Collaborative Research: A New Instrument for the Large Binocular Telescope to Expand Study of the Composition of Exoplanetary Atmospheres

合作研究：大型双筒望远镜的新仪器扩大了系外行星大气成分的研究

• 批准号: 1608834
• 负责人: Andrew Skemer
• 金额: $ 58.65万
• 依托单位: University of California-Santa Cruz
• 依托单位国家: 美国
• 项目类别: Standard Grant
• 财政年份: 2016
• 资助国家: 美国
• 起止时间: 2016-09-01 至 2022-08-31
• 项目状态: 已结题
• 来源: https://www.nsf.gov/awardsearch/showAward?AWD_ID=1608834&HistoricalAwards=false
• 关键词: Collaborative; Research; New; Instrument; Large

During the past 20 years, astronomers have discovered thousands of planets around other stars. It is extremely hard to study these so-called "exoplanets," because the glare of light from their parent stars hides them. Turbulence in Earth's atmosphere greatly complicates studies using large ground-based telescopes. To counteract this effect, most large telescopes now employ a technique called "adaptive optics," or AO, to stabilize the image of a star. With the image stabilized, astronomers can use other devices to suppress most of the starlight, enabling them to study the much fainter exoplanets around them. Many of the giant exoplanets radiate at thermal infrared wavelengths. Capitalizing on this fact, the Investigators will develop a spectrograph to operate at these wavelengths for installation on the Large Binocular Telescope, or LBT. The LBT, located on a mountaintop in Arizona, consists of twin 8.4-meter-diameter telescopes that already use AO. A prototype of the new spectrograph is already in operation on the LBT. This project serves the national interest by developing a state-of-the-art instrument that will be used to promote our knowledge of the composition of exoplanets. The Intellectual Merit of the project comes from the ability of the new spectrograph to carry out studies of exoplanets, disks around young stars, and bodies in our Solar System. The Broader Impacts involve the training of graduate students who will become the next generation of instrument developers.The Investigators will develop the world's first adaptive-optics-fed, integral-field spectrograph for the thermal infrared and integrate it into the twin 8.4-meter Large Binocular Telescope. A prototype of the instrument, dubbed "ALES," developed by the same team, is already in operation and producing high-contrast imaging and spectroscopy.

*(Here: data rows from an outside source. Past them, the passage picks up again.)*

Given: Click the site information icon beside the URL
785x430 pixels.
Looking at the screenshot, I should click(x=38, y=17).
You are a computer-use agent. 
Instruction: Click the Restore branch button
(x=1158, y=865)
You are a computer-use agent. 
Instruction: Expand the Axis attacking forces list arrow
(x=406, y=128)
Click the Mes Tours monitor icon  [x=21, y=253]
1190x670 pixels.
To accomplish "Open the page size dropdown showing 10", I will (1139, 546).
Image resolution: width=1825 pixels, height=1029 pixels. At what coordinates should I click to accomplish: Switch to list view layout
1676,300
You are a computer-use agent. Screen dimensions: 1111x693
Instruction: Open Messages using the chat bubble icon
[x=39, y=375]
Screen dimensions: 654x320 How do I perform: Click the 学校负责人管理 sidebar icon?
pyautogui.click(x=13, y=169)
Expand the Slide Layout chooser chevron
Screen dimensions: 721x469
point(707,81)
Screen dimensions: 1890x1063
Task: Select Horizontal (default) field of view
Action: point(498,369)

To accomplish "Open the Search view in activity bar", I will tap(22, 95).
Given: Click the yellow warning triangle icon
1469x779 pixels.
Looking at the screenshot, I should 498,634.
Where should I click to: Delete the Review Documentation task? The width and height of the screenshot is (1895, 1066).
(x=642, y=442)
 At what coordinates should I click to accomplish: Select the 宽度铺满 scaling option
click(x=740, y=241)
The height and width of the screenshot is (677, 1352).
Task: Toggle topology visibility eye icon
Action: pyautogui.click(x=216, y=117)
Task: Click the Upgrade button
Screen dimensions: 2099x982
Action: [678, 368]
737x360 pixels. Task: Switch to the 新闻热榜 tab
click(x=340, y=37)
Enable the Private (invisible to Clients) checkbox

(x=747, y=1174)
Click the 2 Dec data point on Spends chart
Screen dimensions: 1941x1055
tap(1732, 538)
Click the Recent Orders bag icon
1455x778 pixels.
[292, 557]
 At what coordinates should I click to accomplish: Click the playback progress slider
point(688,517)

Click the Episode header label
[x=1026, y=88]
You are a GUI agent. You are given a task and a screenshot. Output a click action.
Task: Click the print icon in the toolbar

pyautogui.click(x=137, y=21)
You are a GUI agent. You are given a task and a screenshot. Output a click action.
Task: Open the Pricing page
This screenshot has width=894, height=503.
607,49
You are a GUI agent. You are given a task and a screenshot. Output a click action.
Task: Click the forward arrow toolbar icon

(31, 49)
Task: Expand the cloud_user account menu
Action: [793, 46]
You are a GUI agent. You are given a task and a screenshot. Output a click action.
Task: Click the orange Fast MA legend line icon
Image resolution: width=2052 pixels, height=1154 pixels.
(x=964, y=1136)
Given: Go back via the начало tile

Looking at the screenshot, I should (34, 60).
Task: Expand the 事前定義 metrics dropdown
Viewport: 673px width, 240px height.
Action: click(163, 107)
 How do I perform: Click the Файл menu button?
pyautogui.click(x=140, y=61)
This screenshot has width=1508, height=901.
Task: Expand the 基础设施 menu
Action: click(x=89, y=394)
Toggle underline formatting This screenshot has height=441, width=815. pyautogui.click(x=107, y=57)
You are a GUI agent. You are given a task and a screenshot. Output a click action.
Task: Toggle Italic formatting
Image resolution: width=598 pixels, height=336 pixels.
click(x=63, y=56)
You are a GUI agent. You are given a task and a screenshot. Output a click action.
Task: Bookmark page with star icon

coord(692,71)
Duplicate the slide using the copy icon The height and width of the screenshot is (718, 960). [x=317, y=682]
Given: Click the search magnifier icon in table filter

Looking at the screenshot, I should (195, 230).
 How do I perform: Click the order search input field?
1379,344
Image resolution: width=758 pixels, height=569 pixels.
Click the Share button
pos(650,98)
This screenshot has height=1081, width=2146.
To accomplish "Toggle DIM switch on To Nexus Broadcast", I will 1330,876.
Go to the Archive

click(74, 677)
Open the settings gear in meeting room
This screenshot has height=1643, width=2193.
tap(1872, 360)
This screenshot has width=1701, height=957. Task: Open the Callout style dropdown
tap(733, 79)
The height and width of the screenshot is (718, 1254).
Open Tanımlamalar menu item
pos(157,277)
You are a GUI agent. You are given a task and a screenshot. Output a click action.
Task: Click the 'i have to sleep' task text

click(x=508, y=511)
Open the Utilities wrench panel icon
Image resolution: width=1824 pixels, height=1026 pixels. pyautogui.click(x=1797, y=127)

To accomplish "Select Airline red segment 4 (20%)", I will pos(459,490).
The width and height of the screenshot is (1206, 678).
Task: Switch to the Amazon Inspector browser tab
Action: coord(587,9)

The modular aspect of the instrument, which is afforded by filter wheels that contain a variety of optical components, is a novel and flexible feature. The Intellectual Merit of the project derives from its potential to obtain spectra of gas-giant exoplanets and other astronomical objects that radiate in the thermal infrared, pointing the way to interesting science observations in the future. The Broader Impacts are focused on developing graduate students with the skills necessary to design the next generation of astronomical instrumentation.

在过去的20年里，天文学家已经发现了数千颗围绕其他恒星运行的行星。研究这些所谓的“系外行星”是极其困难的，因为它们的母星发出的强光将它们隐藏了起来。地球大气中的湍流极大地增加了使用大型地面望远镜进行研究的难度。为了抵消这种影响，大多数大型望远镜现在采用了一种名为“自适应光学”的技术来稳定恒星的图像。有了稳定的图像，天文学家可以使用其他设备来抑制大部分星光，使他们能够研究他们周围的暗淡得多的系外行星。许多巨大的系外行星辐射的是热红外波长。利用这一事实，研究人员将开发一种光谱仪，用于安装在大型双筒望远镜(LBT)上，在这些波长下运行。LBT位于亚利桑那州的一个山顶，由两个直径8.4米的望远镜组成，已经使用了AO。新光谱仪的原型已经在LBT上运行。该项目通过开发一种最先进的仪器来服务于国家利益，该仪器将用于促进我们对系外行星组成的了解。该项目的智力价值来自于新的光谱仪对太阳系中的系外行星、年轻恒星周围的圆盘和天体进行研究的能力。更广泛的影响包括培养研究生，他们将成为下一代仪器开发人员。研究人员将开发世界上第一台用于热红外的自适应光学馈电、积分场光谱仪，并将其集成到双8.4米大双筒望远镜中。该仪器的原型名为“ALES”，由同一团队开发，已经投入使用，并产生高对比度成像和光谱分析。该仪器的模块化方面是一个新颖而灵活的特点，它由包含各种光学部件的滤光轮提供。该项目的智力价值来自于它有可能获得在热红外中辐射的气态巨型系外行星和其他天文天体的光谱，为未来有趣的科学观测指明了方向。更广泛的影响集中在培养研究生，使他们具备设计下一代天文仪器所需的技能。